**Problem description**
Below are the records; give again exactly the lines from the one containing "Go to Home (960, 593)" through the one containing "[navigation] (96, 1108)", leaving out pictures.

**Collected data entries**
Content starts
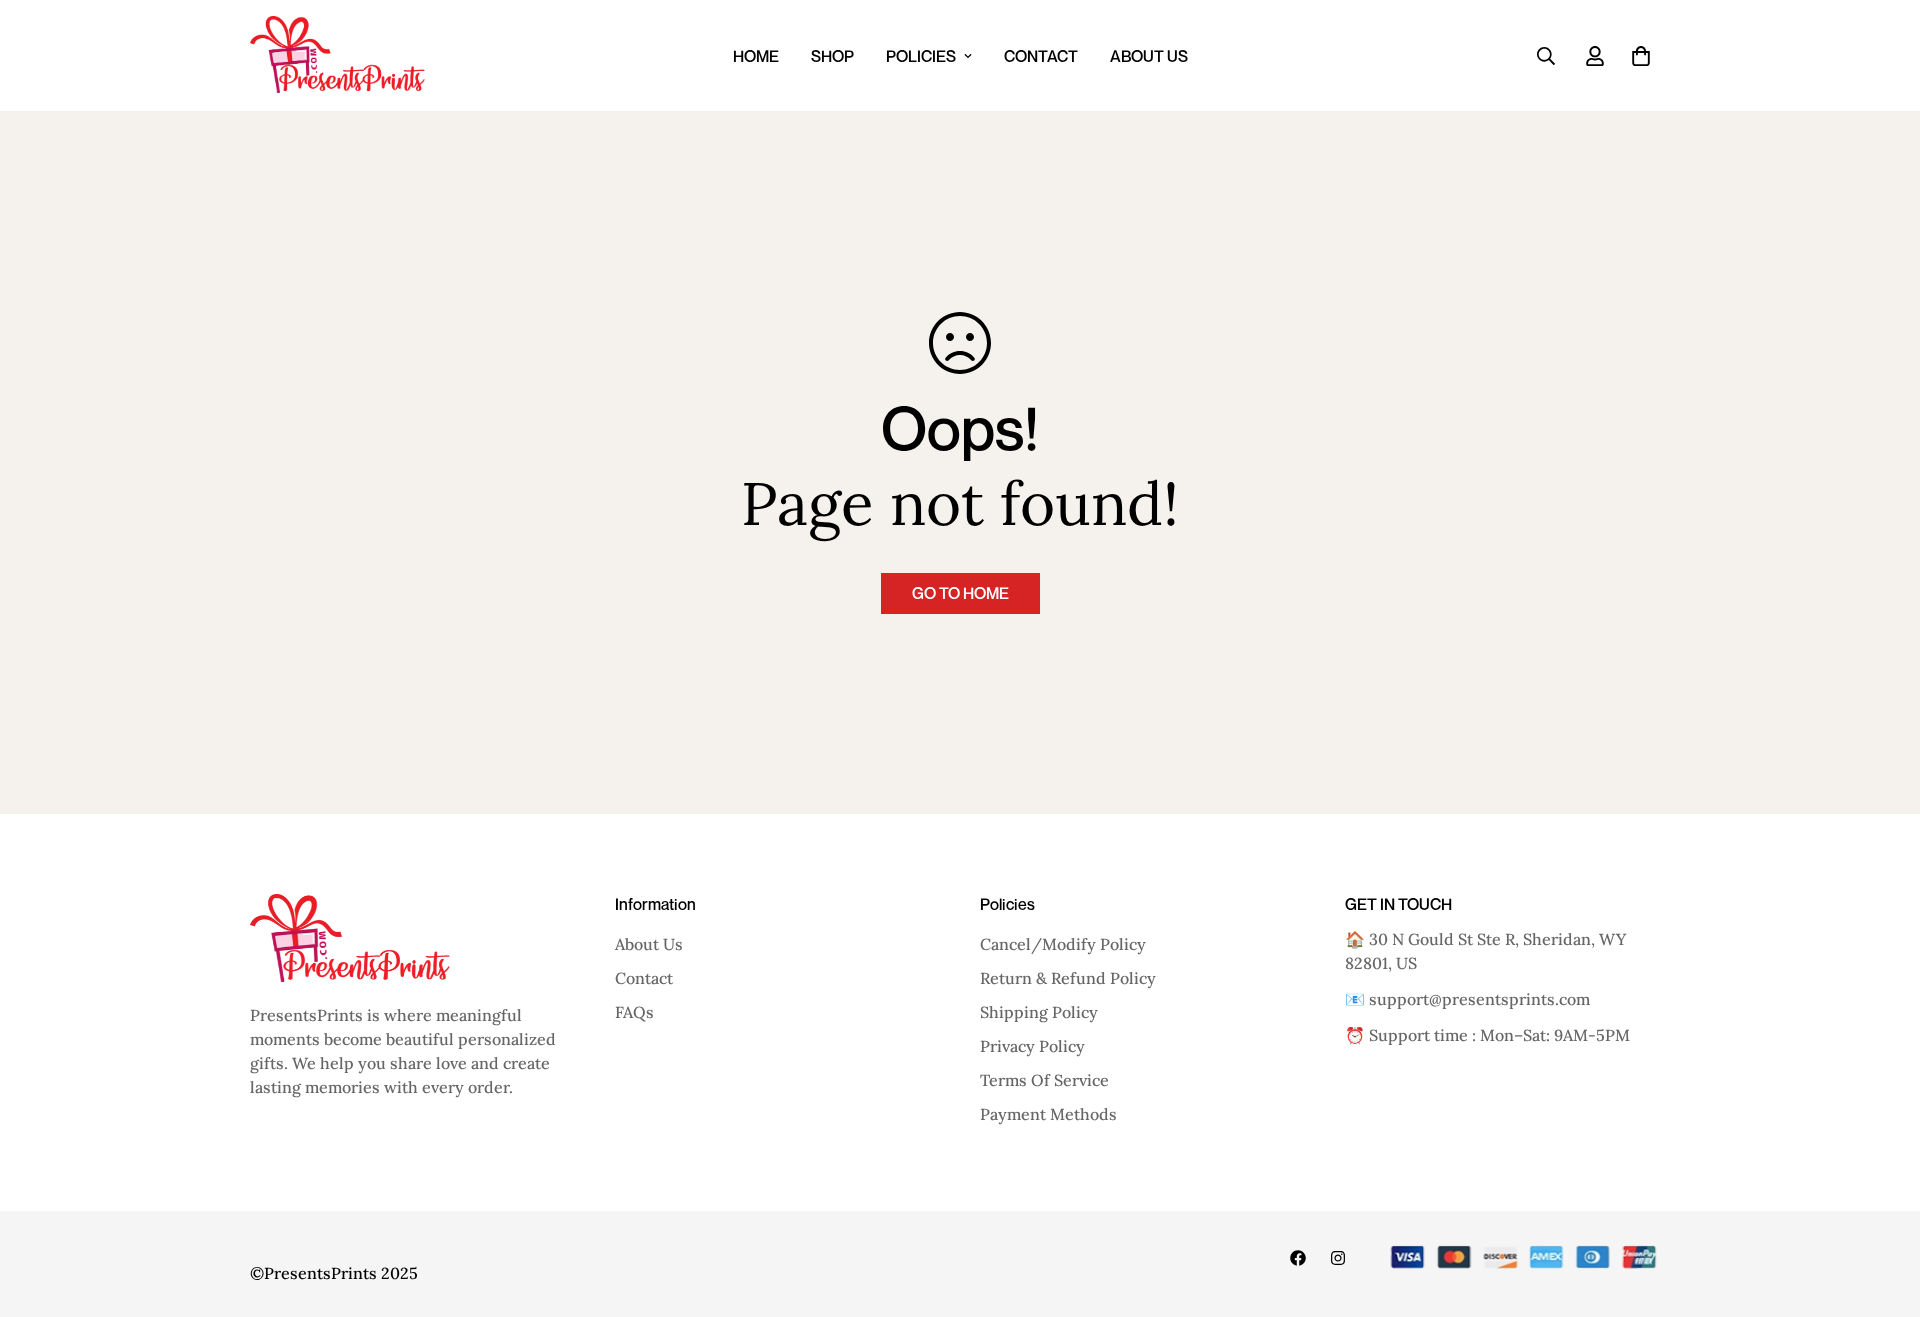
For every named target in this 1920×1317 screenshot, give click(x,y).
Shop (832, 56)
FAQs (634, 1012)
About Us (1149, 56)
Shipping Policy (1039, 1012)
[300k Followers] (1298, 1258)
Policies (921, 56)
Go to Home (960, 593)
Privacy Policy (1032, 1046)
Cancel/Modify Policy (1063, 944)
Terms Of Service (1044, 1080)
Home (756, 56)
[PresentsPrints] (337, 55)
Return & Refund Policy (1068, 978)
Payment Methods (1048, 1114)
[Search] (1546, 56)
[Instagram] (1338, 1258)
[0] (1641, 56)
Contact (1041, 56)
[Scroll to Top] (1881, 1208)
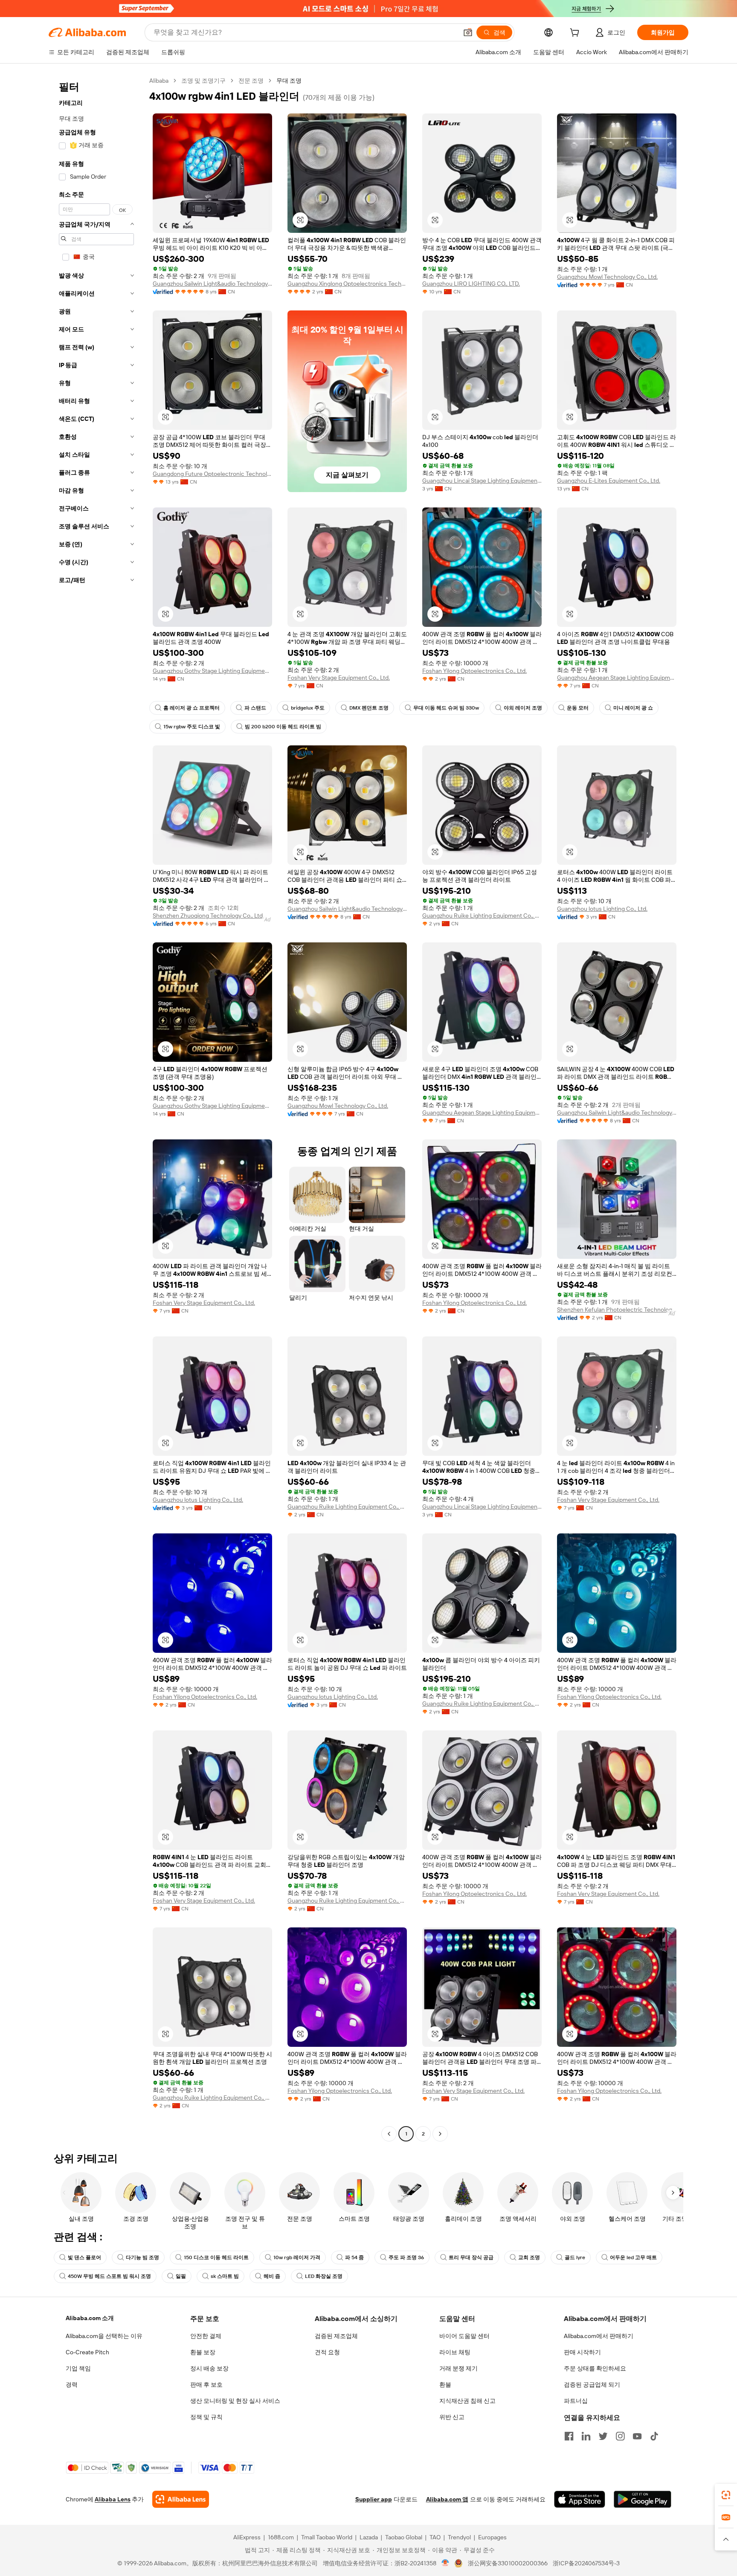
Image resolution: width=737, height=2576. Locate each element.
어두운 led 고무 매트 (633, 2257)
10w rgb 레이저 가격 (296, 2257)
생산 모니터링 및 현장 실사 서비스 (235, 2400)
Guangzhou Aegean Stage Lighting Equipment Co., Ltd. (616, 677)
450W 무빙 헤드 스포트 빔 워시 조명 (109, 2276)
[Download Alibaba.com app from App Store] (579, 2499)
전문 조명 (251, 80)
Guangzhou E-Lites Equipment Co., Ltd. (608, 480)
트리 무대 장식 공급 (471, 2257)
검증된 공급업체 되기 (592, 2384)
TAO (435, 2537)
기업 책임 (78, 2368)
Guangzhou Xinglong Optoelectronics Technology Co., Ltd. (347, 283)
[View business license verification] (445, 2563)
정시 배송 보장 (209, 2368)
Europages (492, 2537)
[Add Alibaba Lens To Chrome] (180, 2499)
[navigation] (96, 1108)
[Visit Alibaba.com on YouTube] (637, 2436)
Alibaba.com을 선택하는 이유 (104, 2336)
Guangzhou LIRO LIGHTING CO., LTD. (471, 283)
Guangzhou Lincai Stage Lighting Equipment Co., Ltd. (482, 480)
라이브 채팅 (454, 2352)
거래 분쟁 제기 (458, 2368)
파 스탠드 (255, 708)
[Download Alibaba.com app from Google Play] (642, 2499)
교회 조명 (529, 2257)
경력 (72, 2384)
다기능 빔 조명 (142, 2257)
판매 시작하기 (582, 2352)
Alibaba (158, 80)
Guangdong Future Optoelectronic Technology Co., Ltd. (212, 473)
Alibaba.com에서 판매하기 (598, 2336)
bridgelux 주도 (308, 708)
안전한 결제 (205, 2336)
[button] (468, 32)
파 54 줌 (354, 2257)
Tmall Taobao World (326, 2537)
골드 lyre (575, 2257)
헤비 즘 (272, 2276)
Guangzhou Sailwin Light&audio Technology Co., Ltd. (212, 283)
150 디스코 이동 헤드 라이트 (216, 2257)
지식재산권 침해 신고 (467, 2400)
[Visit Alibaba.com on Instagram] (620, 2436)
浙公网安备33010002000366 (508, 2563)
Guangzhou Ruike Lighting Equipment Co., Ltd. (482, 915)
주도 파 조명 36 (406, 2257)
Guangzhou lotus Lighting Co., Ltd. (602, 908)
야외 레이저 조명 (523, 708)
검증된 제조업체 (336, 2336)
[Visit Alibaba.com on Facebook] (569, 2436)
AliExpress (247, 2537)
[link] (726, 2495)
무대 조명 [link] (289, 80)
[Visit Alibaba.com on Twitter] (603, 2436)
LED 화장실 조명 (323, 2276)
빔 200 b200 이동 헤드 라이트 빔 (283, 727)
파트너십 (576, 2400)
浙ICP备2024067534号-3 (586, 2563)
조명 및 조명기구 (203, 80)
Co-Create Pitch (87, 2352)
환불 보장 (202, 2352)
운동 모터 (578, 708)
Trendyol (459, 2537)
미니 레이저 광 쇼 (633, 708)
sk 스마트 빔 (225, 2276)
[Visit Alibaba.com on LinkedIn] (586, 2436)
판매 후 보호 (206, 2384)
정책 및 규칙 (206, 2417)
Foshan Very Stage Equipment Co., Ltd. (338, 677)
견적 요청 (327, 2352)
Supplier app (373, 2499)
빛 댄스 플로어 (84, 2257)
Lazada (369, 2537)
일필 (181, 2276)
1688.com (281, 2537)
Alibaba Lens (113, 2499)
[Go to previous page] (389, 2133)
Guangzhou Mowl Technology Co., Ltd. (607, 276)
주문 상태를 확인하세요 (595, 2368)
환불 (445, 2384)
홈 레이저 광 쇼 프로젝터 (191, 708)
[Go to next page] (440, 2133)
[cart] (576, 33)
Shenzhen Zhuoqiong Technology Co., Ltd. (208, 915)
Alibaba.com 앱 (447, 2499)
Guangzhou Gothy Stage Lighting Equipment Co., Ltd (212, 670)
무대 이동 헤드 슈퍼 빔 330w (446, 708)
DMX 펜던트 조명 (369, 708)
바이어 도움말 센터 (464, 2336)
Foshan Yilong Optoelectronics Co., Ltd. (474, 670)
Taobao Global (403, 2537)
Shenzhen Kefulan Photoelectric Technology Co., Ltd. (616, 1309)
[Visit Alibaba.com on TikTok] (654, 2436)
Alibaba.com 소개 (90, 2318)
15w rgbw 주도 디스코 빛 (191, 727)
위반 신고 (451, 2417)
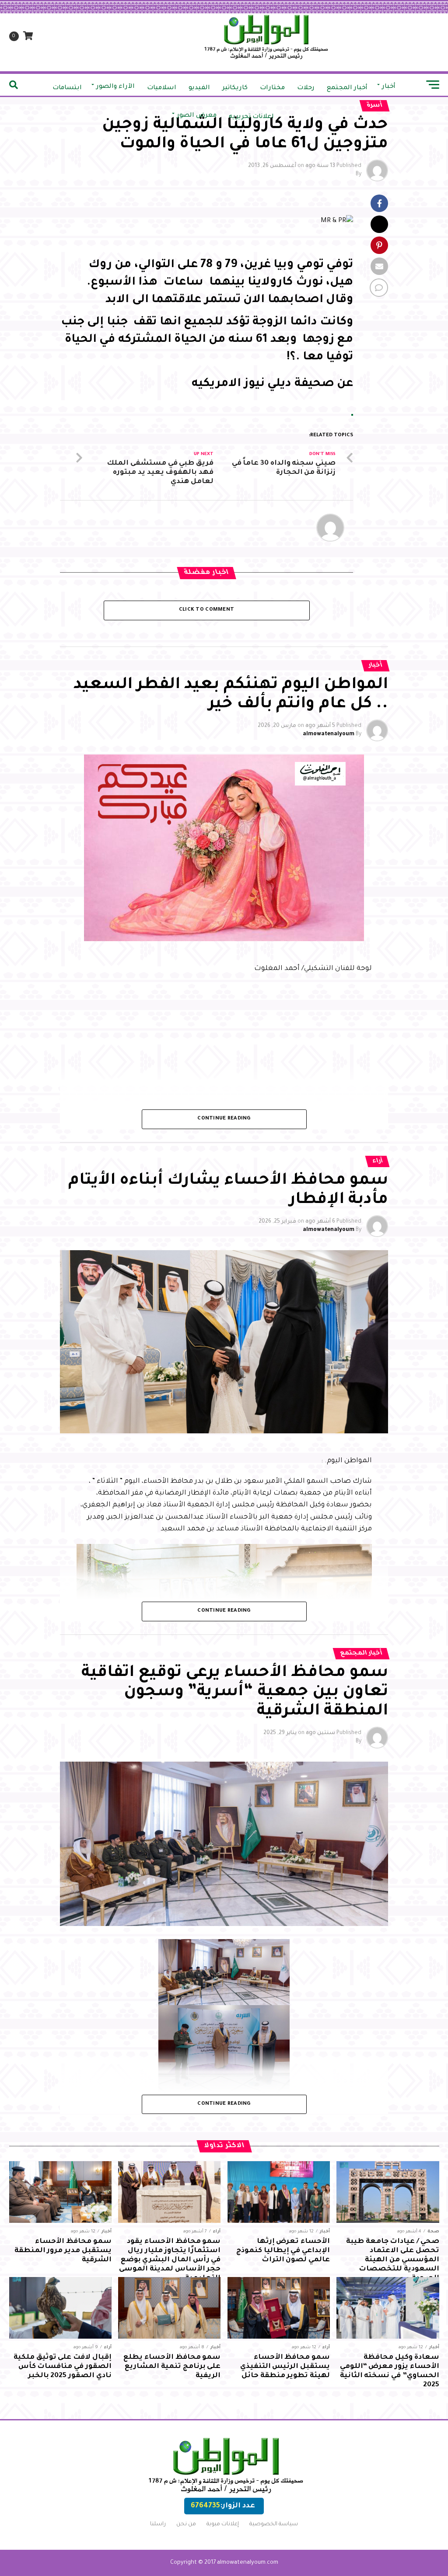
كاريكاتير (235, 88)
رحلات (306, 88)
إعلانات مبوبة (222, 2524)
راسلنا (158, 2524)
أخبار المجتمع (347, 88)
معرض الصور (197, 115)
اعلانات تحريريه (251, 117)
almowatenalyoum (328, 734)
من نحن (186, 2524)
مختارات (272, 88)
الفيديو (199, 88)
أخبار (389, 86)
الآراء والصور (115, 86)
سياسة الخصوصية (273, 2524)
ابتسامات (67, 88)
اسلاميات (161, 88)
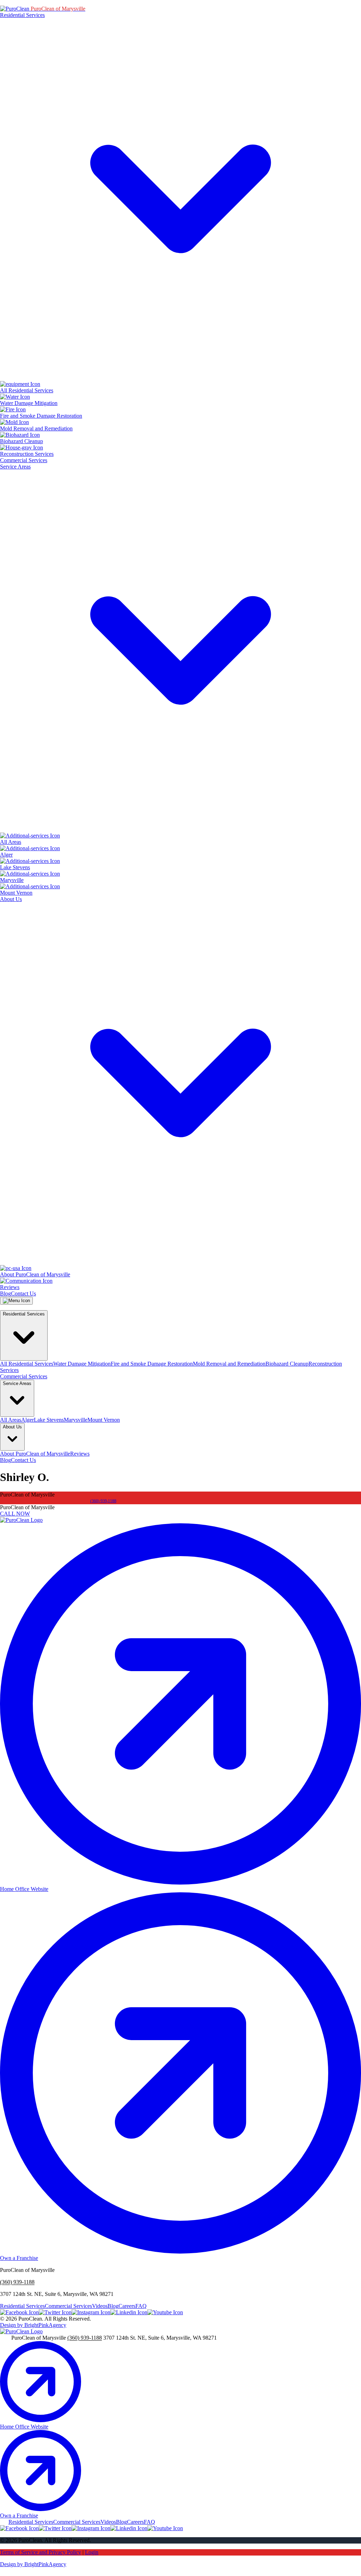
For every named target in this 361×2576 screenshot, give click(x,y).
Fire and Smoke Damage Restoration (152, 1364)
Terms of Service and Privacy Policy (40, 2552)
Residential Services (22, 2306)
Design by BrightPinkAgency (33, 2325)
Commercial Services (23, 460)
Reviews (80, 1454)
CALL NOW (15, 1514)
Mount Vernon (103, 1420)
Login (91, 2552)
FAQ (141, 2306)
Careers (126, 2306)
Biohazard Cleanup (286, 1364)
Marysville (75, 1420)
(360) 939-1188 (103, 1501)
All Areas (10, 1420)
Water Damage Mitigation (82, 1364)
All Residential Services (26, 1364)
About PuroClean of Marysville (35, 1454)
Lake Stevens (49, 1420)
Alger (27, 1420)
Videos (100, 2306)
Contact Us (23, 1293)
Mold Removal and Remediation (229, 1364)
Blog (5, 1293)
Content ends
**Result of the exercise**
Go to Home (960, 593)
Privacy Policy (1032, 1046)
Cancel/Modify Policy (1063, 944)
Terms Of Service (1044, 1080)
Home (756, 56)
[PresentsPrints] (337, 55)
Return & Refund Policy (1068, 978)
Payment Methods (1048, 1114)
[Search] (1546, 56)
[Instagram] (1338, 1258)
[0] (1641, 56)
Contact (1041, 56)
[Scroll to Top] (1881, 1208)
Image resolution: width=737, height=2576. Locate each element.
어두운 led 고무 매트 (633, 2257)
10w rgb 레이저 가격 (296, 2257)
생산 모니터링 및 현장 실사 서비스 (235, 2400)
Guangzhou Aegean Stage Lighting Equipment Co., Ltd. (616, 677)
450W 무빙 헤드 스포트 빔 워시 조명 (109, 2276)
[Download Alibaba.com app from App Store] (579, 2499)
전문 조명 (251, 80)
Guangzhou E-Lites Equipment Co., Ltd. (608, 480)
트리 무대 장식 공급 (471, 2257)
검증된 공급업체 되기 (592, 2384)
TAO (435, 2537)
기업 책임 (78, 2368)
Guangzhou Xinglong Optoelectronics Technology Co., Ltd. (347, 283)
[View business license verification] (445, 2563)
정시 배송 보장 (209, 2368)
Europages (492, 2537)
[Add Alibaba Lens To Chrome] (180, 2499)
[navigation] (96, 1108)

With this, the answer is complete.